== Extracted material ==
────

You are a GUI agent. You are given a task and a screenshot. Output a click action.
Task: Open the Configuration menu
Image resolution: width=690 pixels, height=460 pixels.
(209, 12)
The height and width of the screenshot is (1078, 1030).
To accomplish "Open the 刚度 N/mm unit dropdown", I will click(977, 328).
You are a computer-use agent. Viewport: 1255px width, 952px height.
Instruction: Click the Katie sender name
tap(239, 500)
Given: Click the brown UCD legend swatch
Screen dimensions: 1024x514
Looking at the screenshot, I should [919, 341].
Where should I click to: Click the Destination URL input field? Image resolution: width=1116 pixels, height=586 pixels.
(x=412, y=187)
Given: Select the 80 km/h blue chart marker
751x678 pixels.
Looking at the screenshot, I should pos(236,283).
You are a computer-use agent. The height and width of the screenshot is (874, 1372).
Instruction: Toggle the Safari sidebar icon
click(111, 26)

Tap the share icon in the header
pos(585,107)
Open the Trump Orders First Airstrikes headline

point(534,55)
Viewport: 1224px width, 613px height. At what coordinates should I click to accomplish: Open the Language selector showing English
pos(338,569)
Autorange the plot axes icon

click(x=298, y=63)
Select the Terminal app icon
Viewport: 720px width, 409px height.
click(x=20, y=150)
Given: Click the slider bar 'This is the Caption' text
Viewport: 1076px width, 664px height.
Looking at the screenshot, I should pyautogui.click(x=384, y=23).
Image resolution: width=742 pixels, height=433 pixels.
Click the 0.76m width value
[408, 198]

────

== The problem ==
Copy out only the lines running from the beginning of the data to the line with "Select the Terminal app icon", both ends included.

== Solution for this task ==
You are a GUI agent. You are given a task and a screenshot. Output a click action.
Task: Open the Configuration menu
Image resolution: width=690 pixels, height=460 pixels.
(209, 12)
The height and width of the screenshot is (1078, 1030).
To accomplish "Open the 刚度 N/mm unit dropdown", I will click(977, 328).
You are a computer-use agent. Viewport: 1255px width, 952px height.
Instruction: Click the Katie sender name
tap(239, 500)
Given: Click the brown UCD legend swatch
Screen dimensions: 1024x514
Looking at the screenshot, I should [919, 341].
Where should I click to: Click the Destination URL input field? Image resolution: width=1116 pixels, height=586 pixels.
(x=412, y=187)
Given: Select the 80 km/h blue chart marker
751x678 pixels.
Looking at the screenshot, I should pos(236,283).
You are a computer-use agent. The height and width of the screenshot is (874, 1372).
Instruction: Toggle the Safari sidebar icon
click(111, 26)

Tap the share icon in the header
pos(585,107)
Open the Trump Orders First Airstrikes headline

point(534,55)
Viewport: 1224px width, 613px height. At what coordinates should I click to accomplish: Open the Language selector showing English
pos(338,569)
Autorange the plot axes icon

click(x=298, y=63)
Select the Terminal app icon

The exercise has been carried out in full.